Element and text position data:
★ ★ ★ ★ ★ ★ ★

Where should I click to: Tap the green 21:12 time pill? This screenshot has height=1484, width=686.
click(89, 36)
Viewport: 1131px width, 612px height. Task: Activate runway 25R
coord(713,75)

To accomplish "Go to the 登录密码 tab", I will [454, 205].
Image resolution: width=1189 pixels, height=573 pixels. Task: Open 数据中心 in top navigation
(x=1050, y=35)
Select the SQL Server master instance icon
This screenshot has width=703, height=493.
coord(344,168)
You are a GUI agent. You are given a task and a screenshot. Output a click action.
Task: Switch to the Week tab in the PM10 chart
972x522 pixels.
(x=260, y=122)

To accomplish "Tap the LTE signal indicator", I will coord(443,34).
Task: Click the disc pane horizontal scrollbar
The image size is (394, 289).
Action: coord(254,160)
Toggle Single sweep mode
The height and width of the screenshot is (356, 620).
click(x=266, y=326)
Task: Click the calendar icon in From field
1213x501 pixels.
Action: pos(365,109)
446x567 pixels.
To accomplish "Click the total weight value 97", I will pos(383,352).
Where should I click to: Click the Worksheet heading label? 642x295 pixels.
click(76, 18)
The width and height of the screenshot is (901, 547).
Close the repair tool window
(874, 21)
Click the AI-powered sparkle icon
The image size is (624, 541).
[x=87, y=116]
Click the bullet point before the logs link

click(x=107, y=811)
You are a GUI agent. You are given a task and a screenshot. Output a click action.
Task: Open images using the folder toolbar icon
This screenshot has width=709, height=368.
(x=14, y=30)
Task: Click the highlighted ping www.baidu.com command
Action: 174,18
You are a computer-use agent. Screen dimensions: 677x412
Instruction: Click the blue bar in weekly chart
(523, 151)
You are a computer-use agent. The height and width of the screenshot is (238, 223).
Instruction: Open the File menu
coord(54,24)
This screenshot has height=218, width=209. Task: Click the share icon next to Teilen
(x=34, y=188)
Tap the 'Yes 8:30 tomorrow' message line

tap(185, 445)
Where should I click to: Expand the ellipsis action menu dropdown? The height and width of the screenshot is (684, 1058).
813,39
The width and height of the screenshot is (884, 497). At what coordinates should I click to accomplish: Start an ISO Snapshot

★ ★ ★ ★ ★ ★ ★

## YOUR INSTRUCTIONS
Render every line of the rows above as a JSON list of strings, with one string per line and blank lines omitted.

## RESPONSE TO THE EXERCISE
[
  "Where should I click to: Tap the green 21:12 time pill? This screenshot has height=1484, width=686.",
  "click(89, 36)",
  "Viewport: 1131px width, 612px height. Task: Activate runway 25R",
  "coord(713,75)",
  "To accomplish \"Go to the 登录密码 tab\", I will [454, 205].",
  "Image resolution: width=1189 pixels, height=573 pixels. Task: Open 数据中心 in top navigation",
  "(x=1050, y=35)",
  "Select the SQL Server master instance icon",
  "This screenshot has width=703, height=493.",
  "coord(344,168)",
  "You are a GUI agent. You are given a task and a screenshot. Output a click action.",
  "Task: Switch to the Week tab in the PM10 chart",
  "972x522 pixels.",
  "(x=260, y=122)",
  "To accomplish \"Tap the LTE signal indicator\", I will coord(443,34).",
  "Task: Click the disc pane horizontal scrollbar",
  "The image size is (394, 289).",
  "Action: coord(254,160)",
  "Toggle Single sweep mode",
  "The height and width of the screenshot is (356, 620).",
  "click(x=266, y=326)",
  "Task: Click the calendar icon in From field",
  "1213x501 pixels.",
  "Action: pos(365,109)",
  "446x567 pixels.",
  "To accomplish \"Click the total weight value 97\", I will pos(383,352).",
  "Where should I click to: Click the Worksheet heading label? 642x295 pixels.",
  "click(76, 18)",
  "The width and height of the screenshot is (901, 547).",
  "Close the repair tool window",
  "(874, 21)",
  "Click the AI-powered sparkle icon",
  "The image size is (624, 541).",
  "[x=87, y=116]",
  "Click the bullet point before the logs link",
  "click(x=107, y=811)",
  "You are a GUI agent. You are given a task and a screenshot. Output a click action.",
  "Task: Open images using the folder toolbar icon",
  "This screenshot has width=709, height=368.",
  "(x=14, y=30)",
  "Task: Click the highlighted ping www.baidu.com command",
  "Action: 174,18",
  "You are a computer-use agent. Screen dimensions: 677x412",
  "Instruction: Click the blue bar in weekly chart",
  "(523, 151)",
  "You are a computer-use agent. The height and width of the screenshot is (238, 223).",
  "Instruction: Open the File menu",
  "coord(54,24)",
  "This screenshot has height=218, width=209. Task: Click the share icon next to Teilen",
  "(x=34, y=188)",
  "Tap the 'Yes 8:30 tomorrow' message line",
  "tap(185, 445)",
  "Where should I click to: Expand the ellipsis action menu dropdown? The height and width of the screenshot is (684, 1058).",
  "813,39",
  "The width and height of the screenshot is (884, 497). At what coordinates should I click to accomplish: Start an ISO Snapshot"
]